TEXTO DE ESTUDIO:
------------------------------------

Cuando Charly declaró en una entrevista que “los Beatles inventaron la juventud” no se equivocaba: daba en el clavo con una apreciación que, más allá de la mera cronología, apuntaba a un mundo propio de jóvenes enamorados de la imaginación, la creatividad y los sueños de la infancia como utopía de vida.

Algo de lo que Paul McCartney fue, claro está, santo y seña: en sus inicios, actualizando la trama del amor adolescente propia del rock and roll a un lenguaje más dúctil, menos sexista y musicalmente más amplio: Here, There and Everywhere. Luego, en la apoteosis de la psicodelia y el pop-rock progresivo, mediante el vislumbre de una existencia plena, de una vastísima educación sensorial, que cifraba la memoria social de la música en un repertorio de los más extraordinarios del siglo XX.

------------------------------------

CONJUNTO DE DATOS:
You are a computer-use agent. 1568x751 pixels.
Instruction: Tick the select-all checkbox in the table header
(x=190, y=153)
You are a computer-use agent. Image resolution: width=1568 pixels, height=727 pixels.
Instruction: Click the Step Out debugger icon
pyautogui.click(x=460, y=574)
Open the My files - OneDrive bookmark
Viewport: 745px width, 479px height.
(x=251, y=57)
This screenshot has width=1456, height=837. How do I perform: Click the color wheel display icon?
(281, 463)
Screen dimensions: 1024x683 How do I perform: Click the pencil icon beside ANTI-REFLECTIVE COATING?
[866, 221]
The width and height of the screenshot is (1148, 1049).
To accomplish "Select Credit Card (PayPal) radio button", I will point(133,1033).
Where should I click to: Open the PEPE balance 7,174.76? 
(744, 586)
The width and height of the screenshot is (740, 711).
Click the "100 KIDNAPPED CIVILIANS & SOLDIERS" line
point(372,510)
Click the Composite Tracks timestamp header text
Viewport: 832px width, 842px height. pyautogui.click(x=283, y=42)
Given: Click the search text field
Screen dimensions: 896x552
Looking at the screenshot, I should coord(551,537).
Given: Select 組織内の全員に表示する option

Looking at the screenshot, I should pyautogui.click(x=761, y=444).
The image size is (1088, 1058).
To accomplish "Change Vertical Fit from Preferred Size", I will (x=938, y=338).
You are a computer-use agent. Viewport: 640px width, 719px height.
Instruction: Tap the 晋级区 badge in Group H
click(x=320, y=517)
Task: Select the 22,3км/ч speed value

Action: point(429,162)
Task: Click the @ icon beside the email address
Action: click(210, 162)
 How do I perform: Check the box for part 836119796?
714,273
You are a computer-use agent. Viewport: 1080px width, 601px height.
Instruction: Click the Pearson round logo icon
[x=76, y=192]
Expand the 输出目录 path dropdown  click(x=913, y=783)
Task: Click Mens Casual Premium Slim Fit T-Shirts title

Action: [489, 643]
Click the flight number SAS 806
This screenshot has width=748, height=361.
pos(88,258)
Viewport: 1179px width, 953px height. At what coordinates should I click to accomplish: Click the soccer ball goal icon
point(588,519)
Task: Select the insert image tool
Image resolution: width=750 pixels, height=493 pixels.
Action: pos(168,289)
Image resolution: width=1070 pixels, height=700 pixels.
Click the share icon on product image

------------------------------------

ACTIVIDAD: Según el texto de estudio, ¿qué declaró Charly en una entrevista sobre los Beatles?

RESPUESTA AL EJERCICIO: Que "los Beatles inventaron la juventud".